--- SELECTED PASSAGE ---

Warning - this Q&A contains plot spoilers.....
 

Will North discusses his second novel, Water, Stone Heart

At the core of your novel, Water, Stone, Heart, is a deep and difficult question: "Can a woman who has been sexually abused as a child ever form a healthy and trusting intimate relationship with a man?" How does a man come to write about such things?

The standard instruction to any would-be novelist is, "write what you know." I was once very much in love with a woman who had been abused as a child. I did not, at the time, fully comprehend the terrible weight anyone with that tragic history must bear—partly because she would not talk about it. The relationship did not survive. I dug into the subject and was stunned to learn that experts believe at least a quarter of all women in the U.S. have been sexually abused as children. Relationships are difficult enough to manage and maintain; loving someone who has been abused requires understanding both the pain, grief, fear, and anger the survivor carries and their long term effects on behavior. I guess I wish I knew then what I know now.


Your character, Nicola, seems to swing between "come hither" and "go away" in her relations with Andrew. She also has a wickedly sharp sense of humor. Are these coping strategies?

--- DATA SUPPLIED ---

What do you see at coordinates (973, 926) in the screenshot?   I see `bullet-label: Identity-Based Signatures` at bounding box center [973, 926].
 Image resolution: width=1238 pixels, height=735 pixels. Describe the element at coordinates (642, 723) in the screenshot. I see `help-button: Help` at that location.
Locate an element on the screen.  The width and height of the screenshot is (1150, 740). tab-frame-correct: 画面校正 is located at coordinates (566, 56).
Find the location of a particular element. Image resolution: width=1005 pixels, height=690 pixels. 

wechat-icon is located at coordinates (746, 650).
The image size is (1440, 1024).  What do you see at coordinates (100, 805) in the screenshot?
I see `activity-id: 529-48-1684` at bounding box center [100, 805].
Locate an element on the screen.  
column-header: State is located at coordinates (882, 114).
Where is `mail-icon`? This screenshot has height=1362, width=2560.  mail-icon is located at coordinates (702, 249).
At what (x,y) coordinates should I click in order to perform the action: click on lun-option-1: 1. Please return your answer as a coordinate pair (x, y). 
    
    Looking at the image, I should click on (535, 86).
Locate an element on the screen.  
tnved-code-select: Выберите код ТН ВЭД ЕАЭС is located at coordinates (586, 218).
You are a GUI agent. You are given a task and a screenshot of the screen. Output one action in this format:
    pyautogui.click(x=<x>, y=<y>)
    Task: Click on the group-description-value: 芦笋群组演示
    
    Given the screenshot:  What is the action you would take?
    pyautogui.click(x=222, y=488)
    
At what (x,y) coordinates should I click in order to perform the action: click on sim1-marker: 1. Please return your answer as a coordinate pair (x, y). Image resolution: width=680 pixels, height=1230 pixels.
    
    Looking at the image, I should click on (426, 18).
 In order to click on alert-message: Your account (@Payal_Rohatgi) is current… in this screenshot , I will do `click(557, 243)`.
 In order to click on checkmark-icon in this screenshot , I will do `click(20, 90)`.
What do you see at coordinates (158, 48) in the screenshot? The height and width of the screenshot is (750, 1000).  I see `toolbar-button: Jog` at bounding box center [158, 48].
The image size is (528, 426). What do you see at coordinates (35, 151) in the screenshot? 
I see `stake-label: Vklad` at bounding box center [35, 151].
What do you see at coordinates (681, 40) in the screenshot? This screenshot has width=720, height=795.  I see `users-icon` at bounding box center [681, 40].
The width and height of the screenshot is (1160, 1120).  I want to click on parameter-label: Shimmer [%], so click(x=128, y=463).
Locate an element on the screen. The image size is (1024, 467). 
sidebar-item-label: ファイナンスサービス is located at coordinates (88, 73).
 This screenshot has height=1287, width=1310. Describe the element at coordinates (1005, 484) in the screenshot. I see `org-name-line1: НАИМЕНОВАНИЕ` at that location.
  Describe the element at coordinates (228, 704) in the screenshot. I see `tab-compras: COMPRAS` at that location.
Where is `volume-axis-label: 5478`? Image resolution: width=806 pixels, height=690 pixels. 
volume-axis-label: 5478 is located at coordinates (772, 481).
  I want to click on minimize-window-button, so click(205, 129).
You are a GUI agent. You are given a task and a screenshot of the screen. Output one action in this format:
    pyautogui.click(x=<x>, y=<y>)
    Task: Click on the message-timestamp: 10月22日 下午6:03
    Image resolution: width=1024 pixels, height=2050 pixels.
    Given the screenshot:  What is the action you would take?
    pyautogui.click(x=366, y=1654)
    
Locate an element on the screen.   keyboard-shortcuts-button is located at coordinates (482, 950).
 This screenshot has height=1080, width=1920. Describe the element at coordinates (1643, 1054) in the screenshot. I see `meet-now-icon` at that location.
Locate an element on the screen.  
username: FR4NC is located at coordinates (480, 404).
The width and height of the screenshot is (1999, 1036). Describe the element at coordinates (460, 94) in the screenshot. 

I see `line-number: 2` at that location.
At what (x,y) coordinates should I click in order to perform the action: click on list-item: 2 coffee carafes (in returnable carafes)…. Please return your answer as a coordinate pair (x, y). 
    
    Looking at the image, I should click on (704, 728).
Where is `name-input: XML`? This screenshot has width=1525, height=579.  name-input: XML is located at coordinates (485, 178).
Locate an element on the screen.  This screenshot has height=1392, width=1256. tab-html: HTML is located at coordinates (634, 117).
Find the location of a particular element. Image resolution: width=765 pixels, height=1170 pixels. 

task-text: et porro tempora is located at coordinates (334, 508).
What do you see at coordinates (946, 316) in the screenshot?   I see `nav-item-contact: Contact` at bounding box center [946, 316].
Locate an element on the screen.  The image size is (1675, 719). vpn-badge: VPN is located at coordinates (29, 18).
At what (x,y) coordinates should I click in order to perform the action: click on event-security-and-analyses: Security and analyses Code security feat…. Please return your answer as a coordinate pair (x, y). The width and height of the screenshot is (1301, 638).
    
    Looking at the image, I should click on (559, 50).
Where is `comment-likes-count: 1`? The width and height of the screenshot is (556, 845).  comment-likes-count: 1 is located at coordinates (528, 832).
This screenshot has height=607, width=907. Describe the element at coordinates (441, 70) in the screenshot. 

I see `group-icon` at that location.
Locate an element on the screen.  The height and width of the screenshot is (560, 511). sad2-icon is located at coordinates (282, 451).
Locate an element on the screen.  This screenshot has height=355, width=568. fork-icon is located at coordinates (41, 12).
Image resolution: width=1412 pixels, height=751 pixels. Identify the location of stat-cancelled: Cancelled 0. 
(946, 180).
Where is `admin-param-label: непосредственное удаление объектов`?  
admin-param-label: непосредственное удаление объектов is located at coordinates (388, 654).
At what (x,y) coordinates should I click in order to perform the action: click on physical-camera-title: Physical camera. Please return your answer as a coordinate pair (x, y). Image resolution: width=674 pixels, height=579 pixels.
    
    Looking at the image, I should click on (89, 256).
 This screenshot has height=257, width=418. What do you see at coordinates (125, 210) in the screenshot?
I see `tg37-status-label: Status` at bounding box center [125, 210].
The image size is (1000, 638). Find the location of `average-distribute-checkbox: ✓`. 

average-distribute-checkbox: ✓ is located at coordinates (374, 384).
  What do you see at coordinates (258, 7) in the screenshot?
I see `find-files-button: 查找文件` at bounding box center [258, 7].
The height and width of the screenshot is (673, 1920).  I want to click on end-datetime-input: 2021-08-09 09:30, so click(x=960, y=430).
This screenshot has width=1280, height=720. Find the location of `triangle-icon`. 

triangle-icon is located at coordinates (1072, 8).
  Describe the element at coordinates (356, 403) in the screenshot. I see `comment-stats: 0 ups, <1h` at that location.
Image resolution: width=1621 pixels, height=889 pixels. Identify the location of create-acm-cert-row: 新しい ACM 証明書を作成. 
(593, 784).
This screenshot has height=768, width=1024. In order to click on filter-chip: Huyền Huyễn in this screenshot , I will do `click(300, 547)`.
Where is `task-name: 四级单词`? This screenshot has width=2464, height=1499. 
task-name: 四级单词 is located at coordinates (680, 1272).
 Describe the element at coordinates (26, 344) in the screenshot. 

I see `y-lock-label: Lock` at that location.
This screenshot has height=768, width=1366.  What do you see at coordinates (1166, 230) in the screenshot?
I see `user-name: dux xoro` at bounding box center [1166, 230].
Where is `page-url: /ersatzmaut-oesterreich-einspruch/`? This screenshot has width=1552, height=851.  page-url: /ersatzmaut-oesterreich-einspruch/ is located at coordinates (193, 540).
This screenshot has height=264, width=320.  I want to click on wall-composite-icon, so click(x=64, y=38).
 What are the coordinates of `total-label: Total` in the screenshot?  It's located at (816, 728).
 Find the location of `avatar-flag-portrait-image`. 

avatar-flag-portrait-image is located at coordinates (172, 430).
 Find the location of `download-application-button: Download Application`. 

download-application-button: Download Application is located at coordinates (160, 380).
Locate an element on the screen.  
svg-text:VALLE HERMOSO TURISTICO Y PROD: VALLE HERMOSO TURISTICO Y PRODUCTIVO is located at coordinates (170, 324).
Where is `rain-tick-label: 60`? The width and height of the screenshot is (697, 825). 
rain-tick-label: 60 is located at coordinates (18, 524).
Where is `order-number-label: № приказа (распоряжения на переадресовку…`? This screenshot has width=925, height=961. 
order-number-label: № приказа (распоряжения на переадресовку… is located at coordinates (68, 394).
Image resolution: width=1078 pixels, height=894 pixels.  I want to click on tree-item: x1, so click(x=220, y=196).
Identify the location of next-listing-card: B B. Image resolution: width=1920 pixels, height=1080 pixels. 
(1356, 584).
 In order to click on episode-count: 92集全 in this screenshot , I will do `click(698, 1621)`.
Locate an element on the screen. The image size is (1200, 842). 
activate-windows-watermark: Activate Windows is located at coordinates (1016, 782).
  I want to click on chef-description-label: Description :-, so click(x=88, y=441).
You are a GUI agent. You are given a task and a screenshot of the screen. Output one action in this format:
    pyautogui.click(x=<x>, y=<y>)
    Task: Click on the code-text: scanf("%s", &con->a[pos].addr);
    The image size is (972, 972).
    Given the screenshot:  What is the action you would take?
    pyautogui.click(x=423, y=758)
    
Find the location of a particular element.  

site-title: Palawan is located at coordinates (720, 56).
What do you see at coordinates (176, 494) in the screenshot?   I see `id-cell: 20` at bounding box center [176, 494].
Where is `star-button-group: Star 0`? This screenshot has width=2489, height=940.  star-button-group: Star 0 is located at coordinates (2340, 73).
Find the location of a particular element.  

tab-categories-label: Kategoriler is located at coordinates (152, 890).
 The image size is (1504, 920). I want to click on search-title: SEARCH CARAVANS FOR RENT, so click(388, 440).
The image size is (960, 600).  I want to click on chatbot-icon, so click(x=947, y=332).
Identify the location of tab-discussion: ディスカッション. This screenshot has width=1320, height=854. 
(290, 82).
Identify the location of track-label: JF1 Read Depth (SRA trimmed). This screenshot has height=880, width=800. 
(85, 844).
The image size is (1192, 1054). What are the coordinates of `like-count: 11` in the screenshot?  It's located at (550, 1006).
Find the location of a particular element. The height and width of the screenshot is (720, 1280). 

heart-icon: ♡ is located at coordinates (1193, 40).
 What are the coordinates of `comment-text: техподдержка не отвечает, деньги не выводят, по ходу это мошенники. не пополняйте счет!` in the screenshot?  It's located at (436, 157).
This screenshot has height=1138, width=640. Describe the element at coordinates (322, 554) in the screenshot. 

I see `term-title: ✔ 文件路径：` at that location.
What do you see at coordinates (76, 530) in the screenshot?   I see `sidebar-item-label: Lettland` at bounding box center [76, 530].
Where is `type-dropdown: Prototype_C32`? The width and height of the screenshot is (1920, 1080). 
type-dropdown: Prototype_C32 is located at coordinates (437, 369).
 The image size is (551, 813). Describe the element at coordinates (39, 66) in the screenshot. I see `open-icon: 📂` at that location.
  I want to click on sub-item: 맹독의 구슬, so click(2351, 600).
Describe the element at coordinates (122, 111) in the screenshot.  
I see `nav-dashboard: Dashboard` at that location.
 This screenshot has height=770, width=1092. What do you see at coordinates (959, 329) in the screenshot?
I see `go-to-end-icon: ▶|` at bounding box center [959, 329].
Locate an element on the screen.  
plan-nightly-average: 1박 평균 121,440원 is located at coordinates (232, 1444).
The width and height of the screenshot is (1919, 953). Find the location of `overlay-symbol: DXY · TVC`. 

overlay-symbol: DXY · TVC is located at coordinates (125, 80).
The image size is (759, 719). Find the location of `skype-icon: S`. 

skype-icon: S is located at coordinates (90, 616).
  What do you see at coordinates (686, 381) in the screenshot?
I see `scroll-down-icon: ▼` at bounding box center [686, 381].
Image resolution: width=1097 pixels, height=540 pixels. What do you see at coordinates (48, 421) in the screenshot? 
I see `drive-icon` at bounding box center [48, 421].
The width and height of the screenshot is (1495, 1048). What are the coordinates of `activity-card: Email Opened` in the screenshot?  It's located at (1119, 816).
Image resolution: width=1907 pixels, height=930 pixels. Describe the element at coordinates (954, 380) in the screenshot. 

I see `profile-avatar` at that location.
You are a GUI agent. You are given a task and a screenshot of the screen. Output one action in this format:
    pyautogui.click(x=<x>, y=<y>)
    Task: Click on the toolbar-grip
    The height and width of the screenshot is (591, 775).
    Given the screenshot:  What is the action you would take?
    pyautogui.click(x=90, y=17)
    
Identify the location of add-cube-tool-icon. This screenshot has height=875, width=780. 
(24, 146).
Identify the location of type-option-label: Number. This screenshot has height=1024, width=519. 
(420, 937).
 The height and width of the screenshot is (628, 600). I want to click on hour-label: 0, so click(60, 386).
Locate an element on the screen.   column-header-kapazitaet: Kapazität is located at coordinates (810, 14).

---

* [WHAT TO WORK ON]:
1. Pick out each line of the entries that contains the string "title", matching case exactly.
2. Take the Will North interview about his novel further, starting right after its final sentence.

* [RESULTS BY TASK]:
1.
At what (x,y) coordinates should I click in order to perform the action: click on physical-camera-title: Physical camera. Please return your answer as a coordinate pair (x, y). Image resolution: width=674 pixels, height=579 pixels.
site-title: Palawan is located at coordinates (720, 56).
 The image size is (1504, 920). I want to click on search-title: SEARCH CARAVANS FOR RENT, so click(388, 440).
I see `term-title: ✔ 文件路径：` at that location.

2.
Sure. It's all about fear. Nicola longs for intimacy, but it terrifies her. When the family in which you grew up is unsafe, when the people who are supposed to be protecting you don't, and when those same people lie to you (and themselves) and deny the reality you are experiencing, trust and control become major issues in adulthood. In Nicola's case (and this is true of many sexual abuse victims) she ends up marrying a man who is himself abusive. But even after the abuser is out of the picture, the fear, the mistrust, the obsessive search for what's true, and the need to control persist. Nicola comes to trust Andrew, but it takes a catastrophe to make that happen. Like many people who carry pain within them, Nicola uses a sharp wit as both a sword and a shield. The sword helps keep people at a safe distance and the shield protects her from having to acknowledge some of her own feelings about others—feelings that might make her feel vulnerable again. What's interesting to me is that Andrew is similarly armed. His armor is a lifelong habit of approaching every problem intellectually, with rational analysis. They're both armed to the teeth.


Andrew comes to Cornwall to do something physical rather than intellectual: to learn the ancient art of dry stone wall building. The idea of people building walls runs throughout the story, doesn't it?

It does—both physical walls and emotional ones. And the natural disaster that forms the story's climax demonstrates just how fragile both kinds of walls really are. At the same time, I think of their collapse as a creative form of destruction. There is always the promise of rebuilding something better. In a sense, even before the disaster, Nicola and Andrew are already survivors—she of abuse, he of betrayal and divorce.


Will they make it?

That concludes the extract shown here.